(Stored entries)
***
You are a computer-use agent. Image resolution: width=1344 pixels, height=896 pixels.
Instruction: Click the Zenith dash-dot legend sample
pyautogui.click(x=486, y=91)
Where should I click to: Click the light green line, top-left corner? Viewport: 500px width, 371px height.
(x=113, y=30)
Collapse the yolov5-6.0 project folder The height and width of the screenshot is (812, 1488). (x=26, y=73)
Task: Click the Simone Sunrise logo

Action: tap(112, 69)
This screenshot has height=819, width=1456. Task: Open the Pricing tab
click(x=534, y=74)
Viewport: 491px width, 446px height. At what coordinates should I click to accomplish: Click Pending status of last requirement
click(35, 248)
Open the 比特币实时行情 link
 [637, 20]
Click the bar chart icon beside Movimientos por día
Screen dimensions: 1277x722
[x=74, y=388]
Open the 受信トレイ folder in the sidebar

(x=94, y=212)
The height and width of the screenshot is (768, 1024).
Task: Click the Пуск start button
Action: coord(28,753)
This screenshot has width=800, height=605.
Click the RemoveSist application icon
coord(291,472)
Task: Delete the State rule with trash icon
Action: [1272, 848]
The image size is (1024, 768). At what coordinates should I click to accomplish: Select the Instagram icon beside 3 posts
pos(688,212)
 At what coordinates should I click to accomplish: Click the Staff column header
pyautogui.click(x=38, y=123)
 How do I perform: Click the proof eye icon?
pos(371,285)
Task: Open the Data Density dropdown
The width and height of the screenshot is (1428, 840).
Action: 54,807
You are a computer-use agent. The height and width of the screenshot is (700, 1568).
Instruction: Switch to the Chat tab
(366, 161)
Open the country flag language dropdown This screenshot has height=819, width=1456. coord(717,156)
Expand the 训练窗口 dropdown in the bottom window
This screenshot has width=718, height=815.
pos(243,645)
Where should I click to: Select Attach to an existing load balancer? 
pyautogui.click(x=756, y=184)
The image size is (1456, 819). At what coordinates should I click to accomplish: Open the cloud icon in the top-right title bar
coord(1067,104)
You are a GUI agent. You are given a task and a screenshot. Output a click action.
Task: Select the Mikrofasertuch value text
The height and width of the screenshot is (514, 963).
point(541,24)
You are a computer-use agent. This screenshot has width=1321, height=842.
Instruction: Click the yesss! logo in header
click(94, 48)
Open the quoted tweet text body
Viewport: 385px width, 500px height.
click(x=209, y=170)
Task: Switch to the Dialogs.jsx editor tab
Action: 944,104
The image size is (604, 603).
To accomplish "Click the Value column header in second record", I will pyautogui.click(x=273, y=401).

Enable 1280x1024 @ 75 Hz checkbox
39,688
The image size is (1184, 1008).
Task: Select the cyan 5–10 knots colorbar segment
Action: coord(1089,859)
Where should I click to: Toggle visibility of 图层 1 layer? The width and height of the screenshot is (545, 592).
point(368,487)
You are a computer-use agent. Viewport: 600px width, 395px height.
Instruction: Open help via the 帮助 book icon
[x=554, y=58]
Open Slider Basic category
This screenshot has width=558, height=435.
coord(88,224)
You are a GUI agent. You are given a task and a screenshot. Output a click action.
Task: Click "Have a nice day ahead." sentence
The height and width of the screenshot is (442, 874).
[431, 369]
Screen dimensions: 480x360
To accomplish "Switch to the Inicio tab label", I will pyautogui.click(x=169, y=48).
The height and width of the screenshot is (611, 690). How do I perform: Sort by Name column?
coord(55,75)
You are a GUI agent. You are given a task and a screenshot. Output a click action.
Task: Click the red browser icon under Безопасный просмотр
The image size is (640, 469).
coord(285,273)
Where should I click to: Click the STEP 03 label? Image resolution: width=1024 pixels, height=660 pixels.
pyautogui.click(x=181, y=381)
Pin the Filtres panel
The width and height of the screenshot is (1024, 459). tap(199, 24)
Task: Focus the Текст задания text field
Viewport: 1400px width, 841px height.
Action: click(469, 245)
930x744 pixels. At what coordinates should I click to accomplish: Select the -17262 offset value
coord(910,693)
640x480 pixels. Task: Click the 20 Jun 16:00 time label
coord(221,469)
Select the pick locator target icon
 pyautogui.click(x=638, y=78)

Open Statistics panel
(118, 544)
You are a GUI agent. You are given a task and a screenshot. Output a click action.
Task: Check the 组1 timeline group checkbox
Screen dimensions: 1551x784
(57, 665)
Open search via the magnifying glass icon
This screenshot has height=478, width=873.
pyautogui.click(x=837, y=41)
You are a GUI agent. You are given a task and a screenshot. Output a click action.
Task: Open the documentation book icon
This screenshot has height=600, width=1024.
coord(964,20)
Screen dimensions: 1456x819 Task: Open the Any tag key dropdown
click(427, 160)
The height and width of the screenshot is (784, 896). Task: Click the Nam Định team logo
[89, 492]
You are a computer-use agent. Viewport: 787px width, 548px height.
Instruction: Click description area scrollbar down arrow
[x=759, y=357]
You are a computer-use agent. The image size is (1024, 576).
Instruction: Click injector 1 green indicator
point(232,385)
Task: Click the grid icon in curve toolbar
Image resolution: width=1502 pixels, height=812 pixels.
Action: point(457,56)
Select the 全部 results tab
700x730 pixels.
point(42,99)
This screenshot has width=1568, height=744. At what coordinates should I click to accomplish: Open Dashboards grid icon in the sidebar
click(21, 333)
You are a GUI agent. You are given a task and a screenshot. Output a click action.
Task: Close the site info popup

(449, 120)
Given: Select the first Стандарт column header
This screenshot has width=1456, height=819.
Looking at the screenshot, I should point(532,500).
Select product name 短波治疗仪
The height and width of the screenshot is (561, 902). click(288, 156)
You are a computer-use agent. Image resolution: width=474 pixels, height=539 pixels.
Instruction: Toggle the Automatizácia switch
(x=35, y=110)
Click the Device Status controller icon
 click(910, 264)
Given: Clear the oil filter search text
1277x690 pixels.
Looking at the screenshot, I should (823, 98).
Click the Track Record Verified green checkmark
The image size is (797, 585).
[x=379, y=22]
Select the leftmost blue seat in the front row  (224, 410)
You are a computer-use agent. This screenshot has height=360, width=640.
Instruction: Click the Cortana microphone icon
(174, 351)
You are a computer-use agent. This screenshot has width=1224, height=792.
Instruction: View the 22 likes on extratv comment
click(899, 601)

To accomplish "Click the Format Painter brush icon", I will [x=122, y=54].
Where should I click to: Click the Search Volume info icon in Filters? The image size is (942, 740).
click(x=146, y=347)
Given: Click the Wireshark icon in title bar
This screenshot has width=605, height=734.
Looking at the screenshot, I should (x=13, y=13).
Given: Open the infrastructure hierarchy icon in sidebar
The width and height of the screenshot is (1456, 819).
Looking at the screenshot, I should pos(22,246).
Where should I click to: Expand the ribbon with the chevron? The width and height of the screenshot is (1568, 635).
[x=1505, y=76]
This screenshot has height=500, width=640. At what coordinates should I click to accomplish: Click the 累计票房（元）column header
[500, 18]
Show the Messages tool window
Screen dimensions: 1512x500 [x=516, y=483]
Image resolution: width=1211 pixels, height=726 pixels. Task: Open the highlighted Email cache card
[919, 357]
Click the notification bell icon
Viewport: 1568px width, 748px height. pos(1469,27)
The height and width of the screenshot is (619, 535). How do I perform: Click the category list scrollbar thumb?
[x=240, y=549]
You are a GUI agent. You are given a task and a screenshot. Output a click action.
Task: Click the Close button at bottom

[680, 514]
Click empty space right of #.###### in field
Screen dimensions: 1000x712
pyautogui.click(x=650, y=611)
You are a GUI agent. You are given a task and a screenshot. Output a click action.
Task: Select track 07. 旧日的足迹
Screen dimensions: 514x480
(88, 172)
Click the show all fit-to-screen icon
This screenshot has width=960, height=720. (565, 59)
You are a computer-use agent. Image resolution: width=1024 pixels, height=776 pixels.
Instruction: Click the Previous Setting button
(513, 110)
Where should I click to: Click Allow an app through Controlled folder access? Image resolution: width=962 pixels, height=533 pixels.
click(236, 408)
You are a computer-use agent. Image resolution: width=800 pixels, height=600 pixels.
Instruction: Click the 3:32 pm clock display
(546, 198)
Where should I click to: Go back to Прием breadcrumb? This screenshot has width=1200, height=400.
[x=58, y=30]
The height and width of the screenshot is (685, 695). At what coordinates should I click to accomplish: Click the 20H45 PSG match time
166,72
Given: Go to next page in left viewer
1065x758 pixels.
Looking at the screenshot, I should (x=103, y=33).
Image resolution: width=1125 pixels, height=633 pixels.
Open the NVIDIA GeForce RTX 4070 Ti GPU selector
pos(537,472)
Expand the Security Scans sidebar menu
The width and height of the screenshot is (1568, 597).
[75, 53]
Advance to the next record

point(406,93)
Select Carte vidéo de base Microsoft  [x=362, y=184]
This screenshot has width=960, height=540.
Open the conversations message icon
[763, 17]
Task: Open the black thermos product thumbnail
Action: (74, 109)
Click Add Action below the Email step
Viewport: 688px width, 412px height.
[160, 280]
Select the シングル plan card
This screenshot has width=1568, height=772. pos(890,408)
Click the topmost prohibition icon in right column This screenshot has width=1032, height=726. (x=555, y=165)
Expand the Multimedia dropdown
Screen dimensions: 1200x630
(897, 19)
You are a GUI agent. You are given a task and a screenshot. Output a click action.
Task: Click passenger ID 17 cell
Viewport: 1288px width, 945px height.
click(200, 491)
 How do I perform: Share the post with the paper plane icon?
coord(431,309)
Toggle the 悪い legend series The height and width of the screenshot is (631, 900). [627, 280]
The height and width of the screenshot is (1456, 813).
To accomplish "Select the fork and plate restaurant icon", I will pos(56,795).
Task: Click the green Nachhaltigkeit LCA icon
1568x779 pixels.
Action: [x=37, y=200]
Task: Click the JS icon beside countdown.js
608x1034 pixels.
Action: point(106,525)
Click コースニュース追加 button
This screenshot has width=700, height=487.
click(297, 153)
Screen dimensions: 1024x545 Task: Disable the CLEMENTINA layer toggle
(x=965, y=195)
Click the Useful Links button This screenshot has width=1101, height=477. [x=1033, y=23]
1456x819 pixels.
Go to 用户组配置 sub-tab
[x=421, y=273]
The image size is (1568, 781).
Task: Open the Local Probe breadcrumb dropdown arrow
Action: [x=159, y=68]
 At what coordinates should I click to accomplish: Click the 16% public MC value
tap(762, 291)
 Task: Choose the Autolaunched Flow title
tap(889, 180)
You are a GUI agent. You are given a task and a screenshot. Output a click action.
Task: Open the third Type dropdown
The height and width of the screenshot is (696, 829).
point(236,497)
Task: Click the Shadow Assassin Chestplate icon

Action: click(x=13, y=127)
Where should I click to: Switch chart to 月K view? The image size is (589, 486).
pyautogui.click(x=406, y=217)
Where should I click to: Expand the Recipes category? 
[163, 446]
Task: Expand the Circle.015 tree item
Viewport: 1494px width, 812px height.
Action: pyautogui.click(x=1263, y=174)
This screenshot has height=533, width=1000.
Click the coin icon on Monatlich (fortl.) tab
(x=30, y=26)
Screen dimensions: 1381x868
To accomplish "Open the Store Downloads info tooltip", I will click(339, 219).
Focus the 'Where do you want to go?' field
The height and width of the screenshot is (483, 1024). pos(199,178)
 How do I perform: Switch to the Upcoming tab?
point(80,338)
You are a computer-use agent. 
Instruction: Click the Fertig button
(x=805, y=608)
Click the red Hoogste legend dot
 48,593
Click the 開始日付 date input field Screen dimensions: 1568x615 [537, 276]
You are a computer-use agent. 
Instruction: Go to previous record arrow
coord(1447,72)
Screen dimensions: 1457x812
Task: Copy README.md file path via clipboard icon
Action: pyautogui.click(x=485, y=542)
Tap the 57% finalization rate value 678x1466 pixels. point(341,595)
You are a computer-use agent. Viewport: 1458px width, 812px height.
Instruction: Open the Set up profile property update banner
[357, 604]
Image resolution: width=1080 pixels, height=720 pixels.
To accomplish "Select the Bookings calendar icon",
***
> [EXERCISE OBJECTIVE]:
Extract the records verbatim, starting at the line containing "Given: Select the" and ending at the line containing "will [x=122, y=54].".

> [ANSWER TO THE EXERCISE]:
Given: Select the first Стандарт column header
This screenshot has width=1456, height=819.
Looking at the screenshot, I should point(532,500).
Select product name 短波治疗仪
The height and width of the screenshot is (561, 902). click(288, 156)
You are a computer-use agent. Image resolution: width=474 pixels, height=539 pixels.
Instruction: Toggle the Automatizácia switch
(x=35, y=110)
Click the Device Status controller icon
 click(910, 264)
Given: Clear the oil filter search text
1277x690 pixels.
Looking at the screenshot, I should (823, 98).
Click the Track Record Verified green checkmark
The image size is (797, 585).
[x=379, y=22]
Select the leftmost blue seat in the front row  (224, 410)
You are a computer-use agent. This screenshot has height=360, width=640.
Instruction: Click the Cortana microphone icon
(174, 351)
You are a computer-use agent. This screenshot has width=1224, height=792.
Instruction: View the 22 likes on extratv comment
click(899, 601)

To accomplish "Click the Format Painter brush icon", I will [x=122, y=54].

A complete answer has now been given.